KALAMAZOO--An authority on the latest reading research will give some of the newest findings in presentations Thursday, March 19, at Western Michigan University.

Dr. Karen Feathers, coordinator of the Reading, Language and Literature program at Wayne State University, will deliver two talks: "Understanding How Readers See Texts: Supporting Student Achievement," from 9:30 to 10:45 a.m. in Room 208 of the Bernhard Center; and "The Texts Diverse Readers Need for Success: Compelling Evidence from Eye Movement Research," from 6 to 7:30 p.m. in Putney Auditorium of the Fetzer Center. Both presentations are free and open to the public.

Feathers is an award-winning educator internationally known for her work in literacy.
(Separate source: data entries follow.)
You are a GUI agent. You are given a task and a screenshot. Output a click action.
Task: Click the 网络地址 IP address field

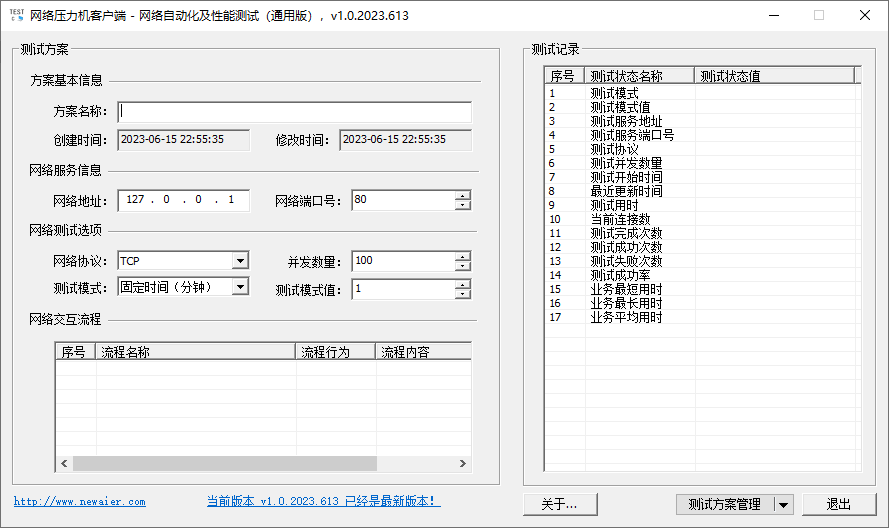(x=183, y=200)
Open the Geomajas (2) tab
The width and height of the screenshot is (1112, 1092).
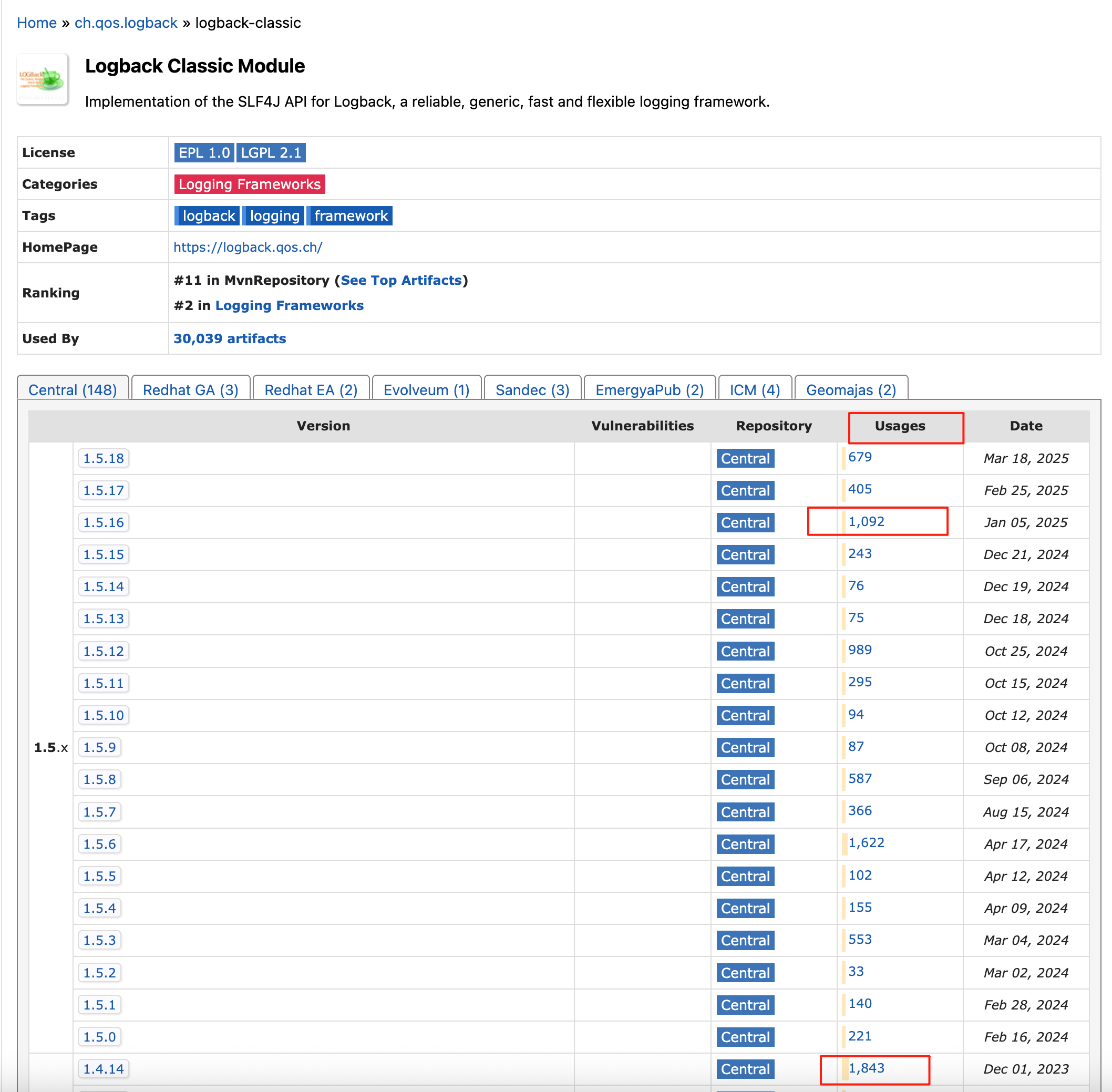coord(850,390)
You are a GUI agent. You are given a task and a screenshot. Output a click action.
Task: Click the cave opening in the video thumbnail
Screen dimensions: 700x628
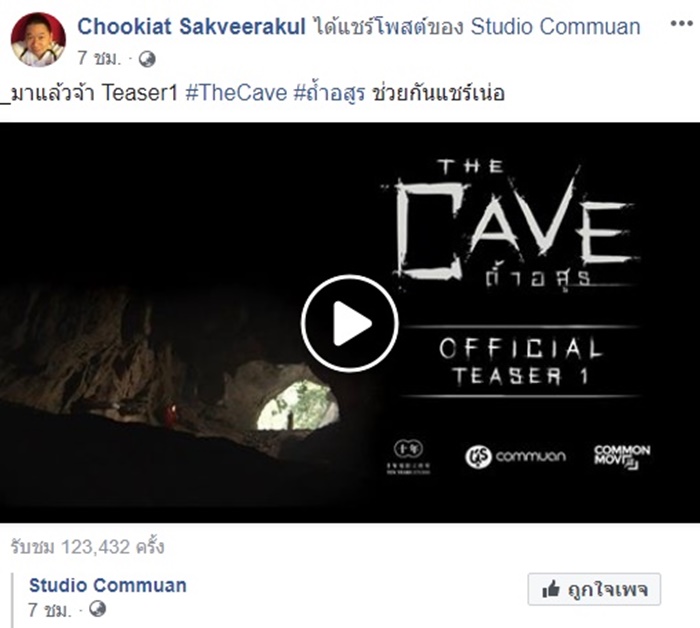click(298, 405)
Her work has been published in prominent literacy publications, both as research articles and instructional material. Her research has attracted funding support from the Michigan Department of Education, Verizon and the U.S. Department of Education.

Her current work with colleague Dr. Poonam Arya, associate professor in the WSU College of Education, focuses on how reading success is affected by the structures of text readers view. Sensitive eye movement measuring equipment has revealed the reading strategies of at-risk urban students, yielding promising insights about what these young readers need to be efficient readers.
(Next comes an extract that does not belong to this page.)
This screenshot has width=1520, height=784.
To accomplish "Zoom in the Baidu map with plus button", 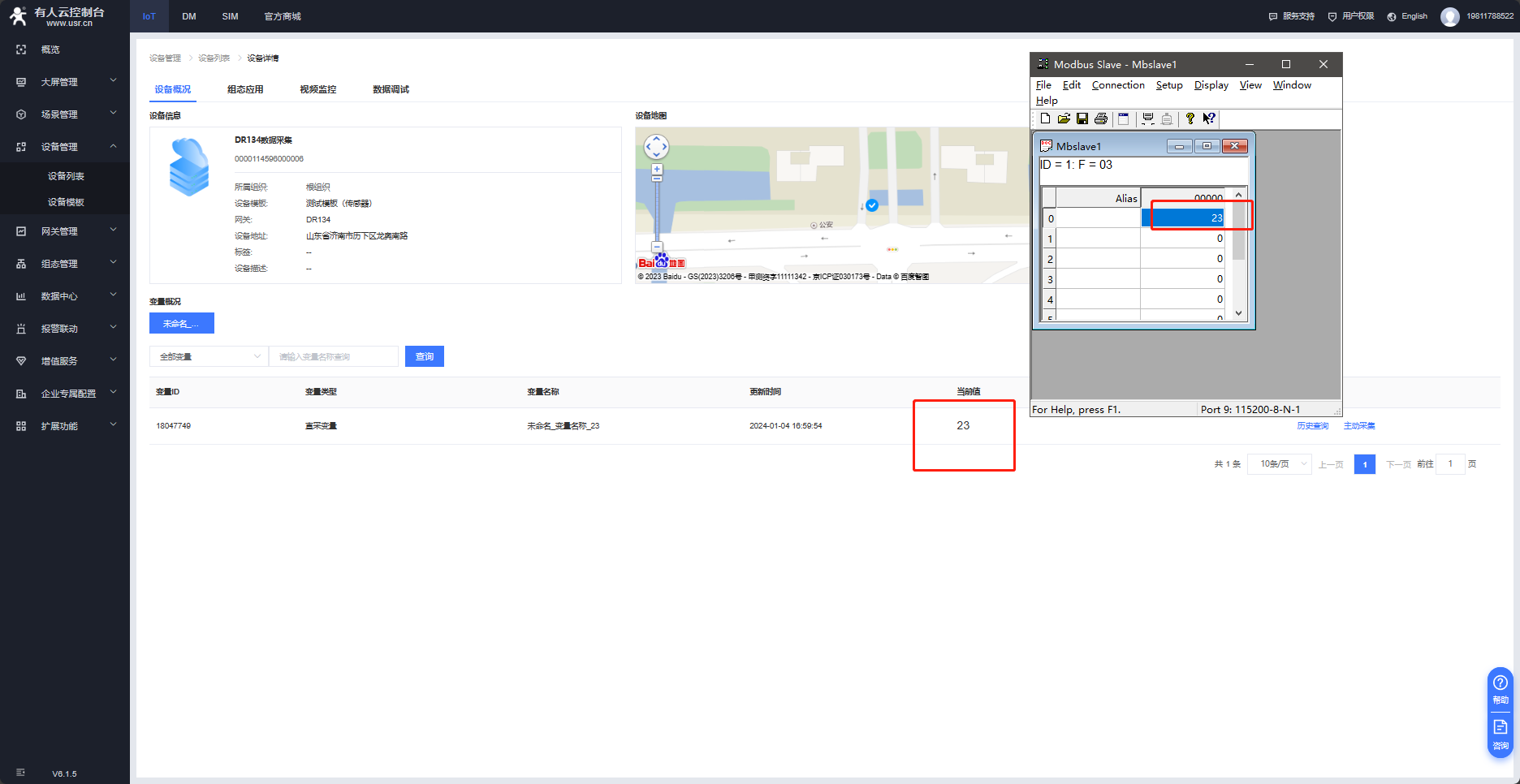I will (657, 170).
"Karen Feathers' eye-movement research is like a magic key to understanding some significant reasons why readers succeed or fail in comprehending texts," says Dr. Esther Gray, associate professor of special education and literacy studies and co-coordinator of Feathers' WMU appearances. "Because her work makes the reading process visible, it is understandable to experts and also to persons who know very little about how reading works."

Gray says it is both entertaining and thought-provoking to see videos that reveal where readers look on a page of text as they read aloud. The layout of words and the placing of illustrations can contribute to comprehension or confusion.

"The sensitive, technical equipment that tracks readers' eyes and reveals what they look at as they read yields some real surprises that can help teachers, parents or friends support successful reading in diverse readers they know," Gray says.

Feathers' visit is co-sponsored by the WMU Department of Special Education and Literacy Studies; Department of Teaching, Learning and Educational Studies; Department of English; Dorothy J. McGinnis Reading Center and Clinic and the WMU Visiting Scholars and Artists Program.

For more information, contact Dr. Esther Gray at esther.gray@wmich.edu or (269) 552-9022; co-coordinator Dr. Susan Piazza, assistant professor of special education and literacy studies, at susan.piazza@wmich.edu; or the WMU Department of Special Education and Literacy Studies at (269) 387-5935.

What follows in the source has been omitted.